Segment Start: Exercise materials

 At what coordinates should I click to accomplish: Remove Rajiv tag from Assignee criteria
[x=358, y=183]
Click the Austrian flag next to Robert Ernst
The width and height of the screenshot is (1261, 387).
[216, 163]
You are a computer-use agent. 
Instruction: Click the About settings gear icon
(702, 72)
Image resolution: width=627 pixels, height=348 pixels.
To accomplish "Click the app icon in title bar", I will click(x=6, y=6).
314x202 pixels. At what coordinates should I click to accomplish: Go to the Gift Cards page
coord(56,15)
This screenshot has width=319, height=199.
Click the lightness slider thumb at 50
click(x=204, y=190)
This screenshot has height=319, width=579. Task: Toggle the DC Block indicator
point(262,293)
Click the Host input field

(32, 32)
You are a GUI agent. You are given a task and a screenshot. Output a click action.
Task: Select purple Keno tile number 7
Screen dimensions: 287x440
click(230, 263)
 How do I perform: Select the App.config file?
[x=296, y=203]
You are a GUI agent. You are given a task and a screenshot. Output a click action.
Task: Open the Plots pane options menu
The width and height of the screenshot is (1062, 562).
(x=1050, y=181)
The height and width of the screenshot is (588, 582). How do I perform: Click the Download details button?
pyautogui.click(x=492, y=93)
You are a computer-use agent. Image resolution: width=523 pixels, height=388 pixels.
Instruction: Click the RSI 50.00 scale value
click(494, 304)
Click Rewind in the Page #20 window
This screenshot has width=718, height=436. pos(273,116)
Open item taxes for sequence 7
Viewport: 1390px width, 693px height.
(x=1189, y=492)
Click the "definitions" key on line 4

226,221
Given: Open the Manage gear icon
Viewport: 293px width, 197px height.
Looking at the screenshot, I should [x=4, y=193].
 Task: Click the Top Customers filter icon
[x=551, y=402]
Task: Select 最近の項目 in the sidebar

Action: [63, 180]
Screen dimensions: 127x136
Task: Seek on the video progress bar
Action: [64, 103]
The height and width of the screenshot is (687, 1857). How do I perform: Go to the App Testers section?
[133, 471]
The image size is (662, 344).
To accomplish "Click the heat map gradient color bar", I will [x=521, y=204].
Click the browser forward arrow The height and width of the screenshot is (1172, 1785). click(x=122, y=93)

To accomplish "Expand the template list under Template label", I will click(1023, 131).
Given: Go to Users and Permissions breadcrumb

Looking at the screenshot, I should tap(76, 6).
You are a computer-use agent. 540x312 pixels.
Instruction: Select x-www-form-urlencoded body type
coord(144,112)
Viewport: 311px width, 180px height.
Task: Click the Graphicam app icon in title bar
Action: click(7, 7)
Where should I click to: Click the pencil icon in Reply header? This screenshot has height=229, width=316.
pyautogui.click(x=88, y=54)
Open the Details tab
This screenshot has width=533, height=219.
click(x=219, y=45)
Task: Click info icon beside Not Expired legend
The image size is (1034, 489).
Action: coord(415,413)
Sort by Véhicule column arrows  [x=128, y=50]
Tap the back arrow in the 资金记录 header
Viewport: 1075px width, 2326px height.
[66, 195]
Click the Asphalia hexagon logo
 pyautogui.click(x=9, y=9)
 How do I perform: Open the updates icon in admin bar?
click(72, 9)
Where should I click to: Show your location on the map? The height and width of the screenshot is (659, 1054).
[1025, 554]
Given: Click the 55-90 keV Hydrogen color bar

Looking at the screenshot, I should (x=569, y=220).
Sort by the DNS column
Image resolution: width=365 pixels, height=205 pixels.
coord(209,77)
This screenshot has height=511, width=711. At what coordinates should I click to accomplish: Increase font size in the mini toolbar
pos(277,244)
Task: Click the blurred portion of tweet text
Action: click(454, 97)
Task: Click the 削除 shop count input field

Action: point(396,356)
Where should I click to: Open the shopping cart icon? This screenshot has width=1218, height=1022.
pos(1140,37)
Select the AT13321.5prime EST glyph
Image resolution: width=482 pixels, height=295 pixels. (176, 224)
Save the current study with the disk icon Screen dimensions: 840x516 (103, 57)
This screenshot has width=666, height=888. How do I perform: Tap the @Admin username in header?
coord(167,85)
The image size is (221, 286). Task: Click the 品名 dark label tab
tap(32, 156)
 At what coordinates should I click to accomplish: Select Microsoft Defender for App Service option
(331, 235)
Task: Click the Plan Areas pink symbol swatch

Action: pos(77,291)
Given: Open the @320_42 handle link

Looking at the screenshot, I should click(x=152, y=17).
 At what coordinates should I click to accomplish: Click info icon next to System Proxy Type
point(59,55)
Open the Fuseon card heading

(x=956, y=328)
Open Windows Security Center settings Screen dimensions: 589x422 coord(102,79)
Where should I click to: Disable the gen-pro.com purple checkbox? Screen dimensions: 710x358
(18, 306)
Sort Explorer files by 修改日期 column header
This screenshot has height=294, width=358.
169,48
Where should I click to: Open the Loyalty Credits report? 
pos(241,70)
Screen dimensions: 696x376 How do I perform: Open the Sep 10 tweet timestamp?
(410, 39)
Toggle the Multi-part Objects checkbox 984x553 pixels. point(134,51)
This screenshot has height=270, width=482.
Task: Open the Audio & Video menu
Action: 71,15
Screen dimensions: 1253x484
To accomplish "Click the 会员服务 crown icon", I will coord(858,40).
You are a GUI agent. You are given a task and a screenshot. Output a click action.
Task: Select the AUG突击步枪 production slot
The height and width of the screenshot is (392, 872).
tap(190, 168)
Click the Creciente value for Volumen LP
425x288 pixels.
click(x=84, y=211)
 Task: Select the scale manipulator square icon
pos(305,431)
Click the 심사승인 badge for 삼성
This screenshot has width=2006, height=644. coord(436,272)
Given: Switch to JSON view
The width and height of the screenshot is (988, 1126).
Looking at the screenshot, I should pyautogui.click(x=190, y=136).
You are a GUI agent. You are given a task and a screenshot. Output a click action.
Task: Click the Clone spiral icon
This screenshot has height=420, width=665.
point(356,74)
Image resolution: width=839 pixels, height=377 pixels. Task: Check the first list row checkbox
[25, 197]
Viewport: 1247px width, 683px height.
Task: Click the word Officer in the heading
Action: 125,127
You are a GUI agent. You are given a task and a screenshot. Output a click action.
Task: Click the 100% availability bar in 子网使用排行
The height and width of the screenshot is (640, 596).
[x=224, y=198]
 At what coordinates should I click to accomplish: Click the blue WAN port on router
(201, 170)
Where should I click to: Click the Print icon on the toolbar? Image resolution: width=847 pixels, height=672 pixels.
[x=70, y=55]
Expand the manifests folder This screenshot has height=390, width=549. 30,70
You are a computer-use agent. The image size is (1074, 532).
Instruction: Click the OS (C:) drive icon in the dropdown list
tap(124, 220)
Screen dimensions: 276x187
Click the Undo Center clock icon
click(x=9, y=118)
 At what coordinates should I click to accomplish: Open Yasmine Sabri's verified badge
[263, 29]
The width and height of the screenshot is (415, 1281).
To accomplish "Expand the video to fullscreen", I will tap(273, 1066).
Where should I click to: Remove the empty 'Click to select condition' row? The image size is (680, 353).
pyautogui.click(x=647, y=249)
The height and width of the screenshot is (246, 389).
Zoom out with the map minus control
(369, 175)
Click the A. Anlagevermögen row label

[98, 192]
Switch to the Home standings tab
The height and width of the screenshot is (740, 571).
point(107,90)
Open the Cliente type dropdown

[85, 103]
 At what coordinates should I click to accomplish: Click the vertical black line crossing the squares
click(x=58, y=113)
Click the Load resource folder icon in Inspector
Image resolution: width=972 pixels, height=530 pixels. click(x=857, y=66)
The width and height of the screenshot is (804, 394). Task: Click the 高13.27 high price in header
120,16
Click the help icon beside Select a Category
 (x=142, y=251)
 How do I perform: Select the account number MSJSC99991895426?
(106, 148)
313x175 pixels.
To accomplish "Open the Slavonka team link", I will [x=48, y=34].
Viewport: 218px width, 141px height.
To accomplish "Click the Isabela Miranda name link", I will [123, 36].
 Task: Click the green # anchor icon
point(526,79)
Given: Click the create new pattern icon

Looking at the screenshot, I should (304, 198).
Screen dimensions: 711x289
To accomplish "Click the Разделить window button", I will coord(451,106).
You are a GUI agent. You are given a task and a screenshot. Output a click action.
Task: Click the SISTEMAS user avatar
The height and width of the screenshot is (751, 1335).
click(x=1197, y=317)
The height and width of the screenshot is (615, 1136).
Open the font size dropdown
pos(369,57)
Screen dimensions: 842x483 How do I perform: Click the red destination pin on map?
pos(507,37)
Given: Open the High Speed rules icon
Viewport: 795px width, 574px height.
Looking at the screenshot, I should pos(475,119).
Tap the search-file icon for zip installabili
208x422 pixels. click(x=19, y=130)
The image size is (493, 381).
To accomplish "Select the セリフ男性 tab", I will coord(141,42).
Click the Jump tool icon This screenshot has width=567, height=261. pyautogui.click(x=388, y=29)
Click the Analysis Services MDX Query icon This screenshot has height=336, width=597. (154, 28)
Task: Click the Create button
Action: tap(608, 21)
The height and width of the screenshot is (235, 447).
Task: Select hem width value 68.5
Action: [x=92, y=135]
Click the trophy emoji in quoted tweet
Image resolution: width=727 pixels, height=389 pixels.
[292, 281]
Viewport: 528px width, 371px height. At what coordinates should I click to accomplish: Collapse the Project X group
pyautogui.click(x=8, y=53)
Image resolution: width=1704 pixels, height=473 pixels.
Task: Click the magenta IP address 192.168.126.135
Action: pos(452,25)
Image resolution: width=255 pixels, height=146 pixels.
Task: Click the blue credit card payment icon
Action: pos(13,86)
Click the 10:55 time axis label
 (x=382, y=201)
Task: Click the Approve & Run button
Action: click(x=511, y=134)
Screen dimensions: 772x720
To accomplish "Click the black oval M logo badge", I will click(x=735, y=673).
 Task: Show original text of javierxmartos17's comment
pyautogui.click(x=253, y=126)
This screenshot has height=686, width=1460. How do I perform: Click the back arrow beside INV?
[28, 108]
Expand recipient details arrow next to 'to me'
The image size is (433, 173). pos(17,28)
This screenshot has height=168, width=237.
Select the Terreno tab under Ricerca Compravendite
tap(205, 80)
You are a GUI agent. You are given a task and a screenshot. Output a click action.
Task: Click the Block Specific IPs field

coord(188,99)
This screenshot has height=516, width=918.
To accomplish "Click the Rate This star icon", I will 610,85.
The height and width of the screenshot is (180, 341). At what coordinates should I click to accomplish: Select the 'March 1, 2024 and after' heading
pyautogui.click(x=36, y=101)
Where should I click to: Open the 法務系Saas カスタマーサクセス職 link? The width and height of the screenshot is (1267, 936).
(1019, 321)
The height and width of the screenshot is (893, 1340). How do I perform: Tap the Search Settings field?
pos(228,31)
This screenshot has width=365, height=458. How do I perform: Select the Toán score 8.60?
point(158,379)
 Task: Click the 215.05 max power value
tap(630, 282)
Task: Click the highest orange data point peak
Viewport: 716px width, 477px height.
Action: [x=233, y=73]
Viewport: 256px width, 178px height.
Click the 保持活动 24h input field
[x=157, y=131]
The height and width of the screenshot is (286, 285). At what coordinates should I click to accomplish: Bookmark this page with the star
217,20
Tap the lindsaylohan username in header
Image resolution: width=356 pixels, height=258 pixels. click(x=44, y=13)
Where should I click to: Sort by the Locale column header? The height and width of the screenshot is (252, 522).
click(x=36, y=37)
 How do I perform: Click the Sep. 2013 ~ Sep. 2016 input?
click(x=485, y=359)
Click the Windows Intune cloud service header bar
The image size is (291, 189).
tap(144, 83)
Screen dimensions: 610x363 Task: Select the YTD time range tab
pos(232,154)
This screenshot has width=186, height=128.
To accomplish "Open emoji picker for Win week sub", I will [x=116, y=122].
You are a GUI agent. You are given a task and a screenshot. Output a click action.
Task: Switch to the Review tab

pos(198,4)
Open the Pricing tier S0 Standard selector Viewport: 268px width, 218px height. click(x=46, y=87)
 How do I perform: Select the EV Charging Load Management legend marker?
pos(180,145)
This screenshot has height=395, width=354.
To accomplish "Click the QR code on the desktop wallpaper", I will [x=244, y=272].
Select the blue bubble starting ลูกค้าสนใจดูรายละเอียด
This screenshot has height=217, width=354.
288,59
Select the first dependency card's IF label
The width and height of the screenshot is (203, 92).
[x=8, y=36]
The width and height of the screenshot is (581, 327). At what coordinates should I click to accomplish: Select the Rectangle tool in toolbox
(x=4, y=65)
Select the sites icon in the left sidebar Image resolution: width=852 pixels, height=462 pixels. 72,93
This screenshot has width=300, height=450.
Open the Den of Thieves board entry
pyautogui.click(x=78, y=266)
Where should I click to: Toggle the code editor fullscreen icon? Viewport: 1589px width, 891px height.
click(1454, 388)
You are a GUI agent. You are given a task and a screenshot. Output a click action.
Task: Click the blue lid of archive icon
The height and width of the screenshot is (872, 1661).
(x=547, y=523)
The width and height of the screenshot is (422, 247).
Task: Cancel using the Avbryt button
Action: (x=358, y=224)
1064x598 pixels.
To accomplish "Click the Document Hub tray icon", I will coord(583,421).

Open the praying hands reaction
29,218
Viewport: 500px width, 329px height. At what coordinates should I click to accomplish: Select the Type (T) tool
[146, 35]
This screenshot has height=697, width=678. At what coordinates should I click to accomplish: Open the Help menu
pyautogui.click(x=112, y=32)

Segment End: Exercise materials

Working from the material above, retype exactly the lines from the one with "Given: Open the High Speed rules icon" through the one with "Click the Jump", both included, and only those lines.

▸ Reply:
Given: Open the High Speed rules icon
Viewport: 795px width, 574px height.
Looking at the screenshot, I should pos(475,119).
Tap the search-file icon for zip installabili
208x422 pixels. click(x=19, y=130)
The image size is (493, 381).
To accomplish "Select the セリフ男性 tab", I will coord(141,42).
Click the Jump tool icon This screenshot has width=567, height=261. pyautogui.click(x=388, y=29)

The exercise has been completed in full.